> **YOUR TASK**
Your answer must be the lines from the one containing "Task: Click the Generated space text field" through the last line below, copied exactly, with no pictures.

> **DATASET RECORDS**
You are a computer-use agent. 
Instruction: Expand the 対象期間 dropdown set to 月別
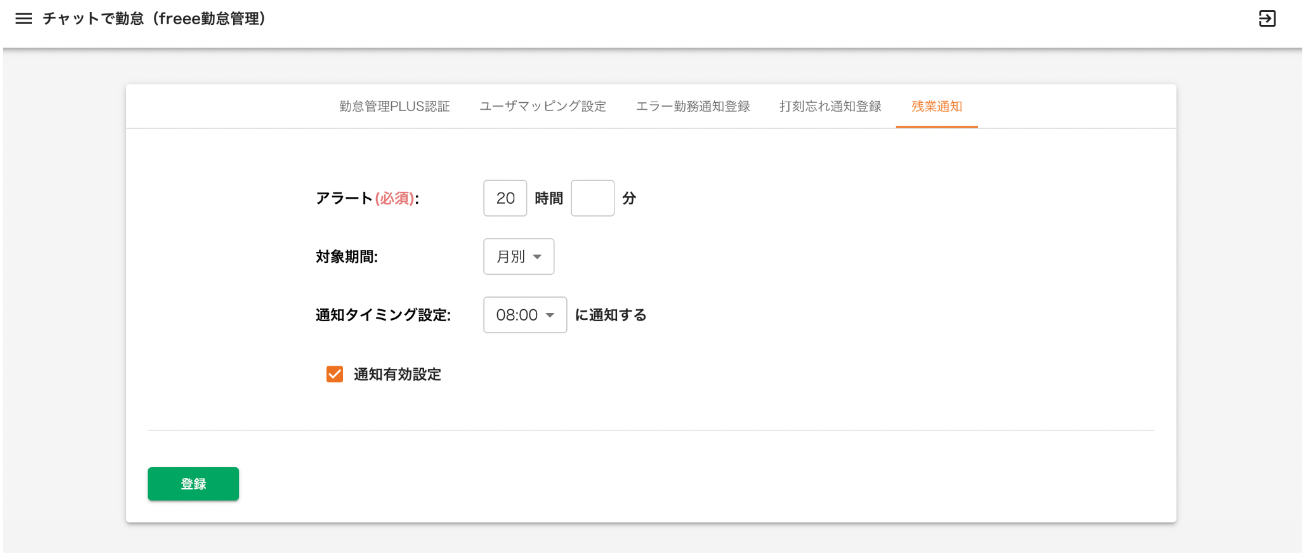(x=518, y=256)
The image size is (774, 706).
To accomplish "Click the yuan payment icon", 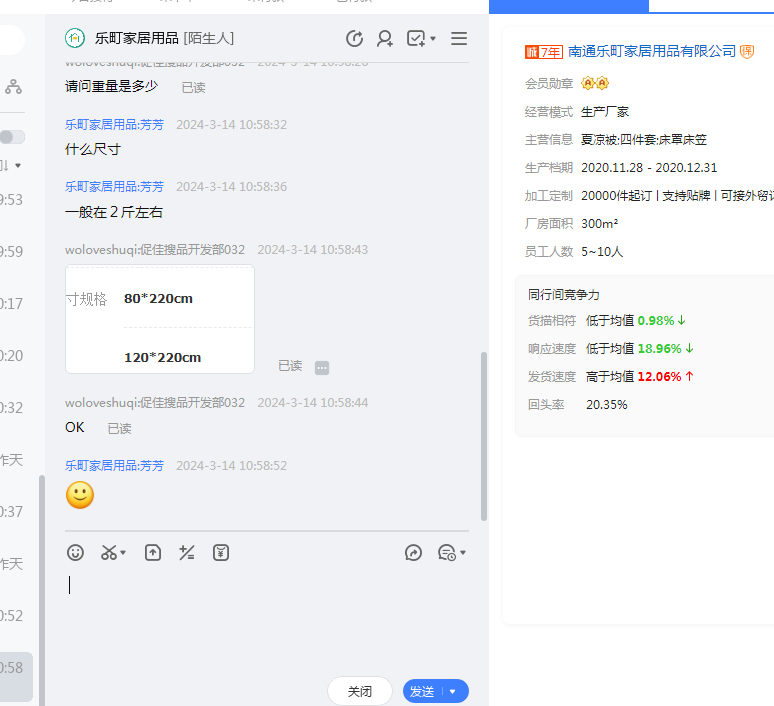I will (x=221, y=552).
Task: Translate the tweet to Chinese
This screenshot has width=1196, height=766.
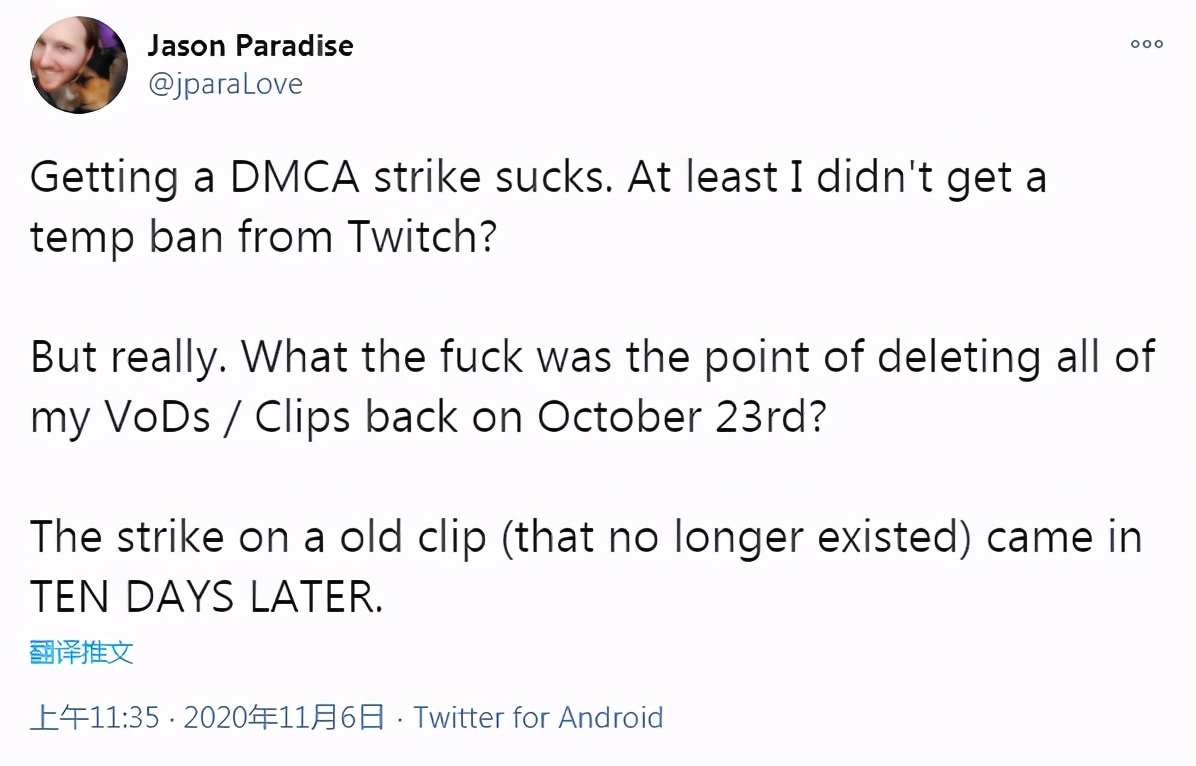Action: coord(83,651)
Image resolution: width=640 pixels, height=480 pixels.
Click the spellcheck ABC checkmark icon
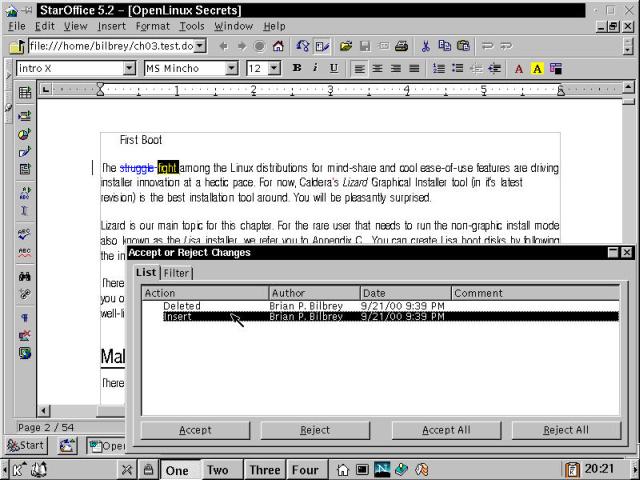point(24,233)
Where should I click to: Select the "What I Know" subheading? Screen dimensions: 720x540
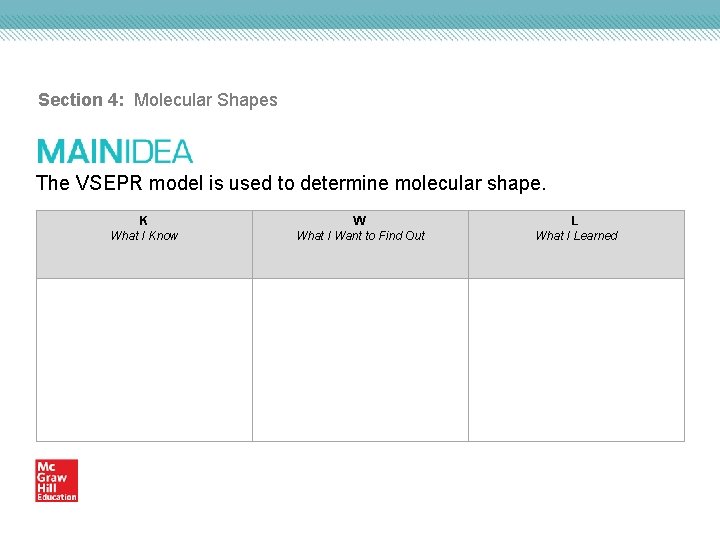[x=144, y=236]
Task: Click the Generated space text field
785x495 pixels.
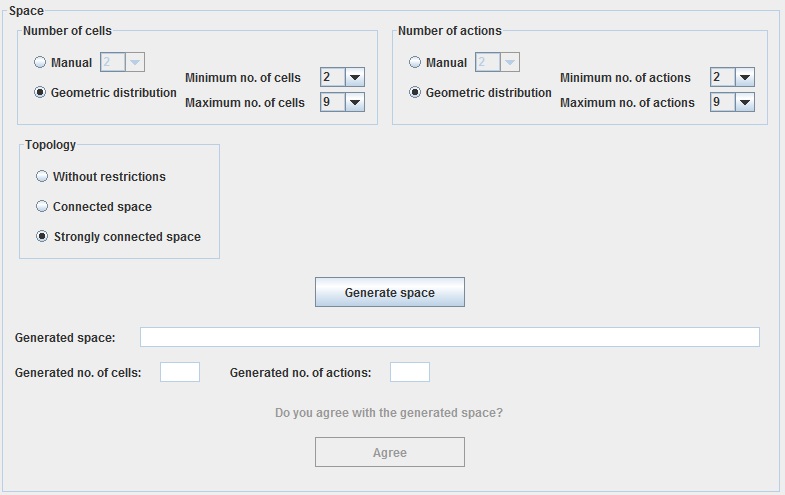Action: point(449,337)
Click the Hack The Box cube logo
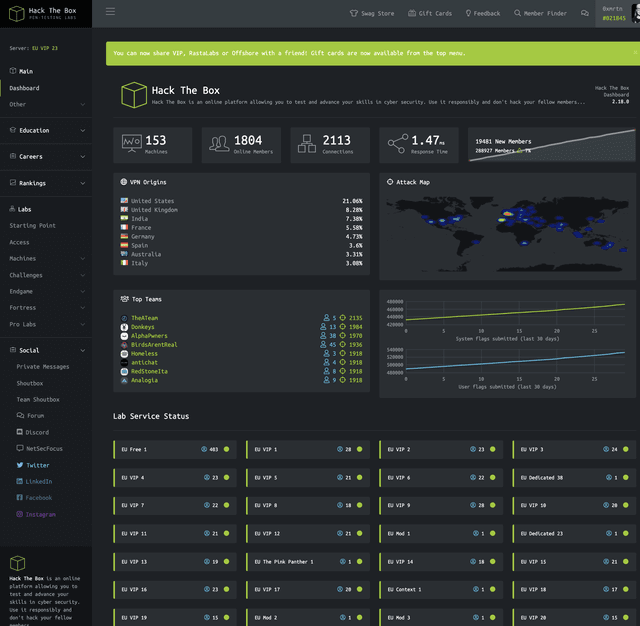 coord(134,95)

> **YOUR RESPONSE**
Task: Click the Generated space text field
785x495 pixels.
Action: point(449,337)
Click the Hack The Box cube logo
 coord(134,95)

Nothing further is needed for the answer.